── INPUT DATA

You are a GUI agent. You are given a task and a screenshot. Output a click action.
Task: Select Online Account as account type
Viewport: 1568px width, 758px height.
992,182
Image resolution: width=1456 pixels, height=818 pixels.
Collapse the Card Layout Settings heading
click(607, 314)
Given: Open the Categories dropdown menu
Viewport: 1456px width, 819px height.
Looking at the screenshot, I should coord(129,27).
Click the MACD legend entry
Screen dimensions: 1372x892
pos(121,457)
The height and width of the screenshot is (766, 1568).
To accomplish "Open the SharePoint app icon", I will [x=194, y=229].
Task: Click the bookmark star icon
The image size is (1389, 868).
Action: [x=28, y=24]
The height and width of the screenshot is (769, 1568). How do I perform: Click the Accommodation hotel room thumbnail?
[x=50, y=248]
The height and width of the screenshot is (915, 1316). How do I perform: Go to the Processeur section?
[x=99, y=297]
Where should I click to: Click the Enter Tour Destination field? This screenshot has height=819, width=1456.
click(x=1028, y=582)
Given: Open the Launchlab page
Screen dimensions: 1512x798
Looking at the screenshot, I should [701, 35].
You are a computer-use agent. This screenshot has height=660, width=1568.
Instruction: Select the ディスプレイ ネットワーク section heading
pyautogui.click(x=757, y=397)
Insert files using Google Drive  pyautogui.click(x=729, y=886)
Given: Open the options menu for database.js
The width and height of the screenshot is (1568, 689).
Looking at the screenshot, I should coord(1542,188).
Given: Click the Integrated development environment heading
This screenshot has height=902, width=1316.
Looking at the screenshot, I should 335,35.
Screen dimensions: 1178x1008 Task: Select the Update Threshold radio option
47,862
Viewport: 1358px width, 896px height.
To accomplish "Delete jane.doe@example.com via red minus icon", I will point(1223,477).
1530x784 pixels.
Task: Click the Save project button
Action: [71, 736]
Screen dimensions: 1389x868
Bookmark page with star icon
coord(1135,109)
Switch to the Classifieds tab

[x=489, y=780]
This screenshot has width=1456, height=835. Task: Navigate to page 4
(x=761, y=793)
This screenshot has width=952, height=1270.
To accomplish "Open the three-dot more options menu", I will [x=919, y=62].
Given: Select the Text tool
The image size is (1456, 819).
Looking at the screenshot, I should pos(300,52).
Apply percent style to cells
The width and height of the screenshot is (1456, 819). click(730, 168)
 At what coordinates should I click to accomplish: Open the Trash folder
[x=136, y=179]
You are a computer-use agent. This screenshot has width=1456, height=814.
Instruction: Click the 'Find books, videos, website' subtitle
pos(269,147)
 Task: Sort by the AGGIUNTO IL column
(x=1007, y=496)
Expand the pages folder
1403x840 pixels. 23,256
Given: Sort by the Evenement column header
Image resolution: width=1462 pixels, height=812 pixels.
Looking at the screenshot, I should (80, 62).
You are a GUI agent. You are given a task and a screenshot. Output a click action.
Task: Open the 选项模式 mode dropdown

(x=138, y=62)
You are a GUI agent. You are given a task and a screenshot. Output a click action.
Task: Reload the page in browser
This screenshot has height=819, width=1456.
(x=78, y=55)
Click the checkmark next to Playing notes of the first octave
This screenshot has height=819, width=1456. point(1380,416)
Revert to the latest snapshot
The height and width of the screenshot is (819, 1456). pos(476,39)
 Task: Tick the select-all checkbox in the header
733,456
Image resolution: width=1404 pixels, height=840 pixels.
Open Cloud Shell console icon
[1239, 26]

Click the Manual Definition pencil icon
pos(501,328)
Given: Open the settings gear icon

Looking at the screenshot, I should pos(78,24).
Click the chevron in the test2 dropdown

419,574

────

EXERCISE DIRECTIONS
Starting with the line that holds "Click the Manual Definition pencil icon", copy each remaining line of the listing above exactly, through the last one.

RESPONSE TO THIS EXERCISE
Click the Manual Definition pencil icon
pos(501,328)
Given: Open the settings gear icon

Looking at the screenshot, I should pos(78,24).
Click the chevron in the test2 dropdown

419,574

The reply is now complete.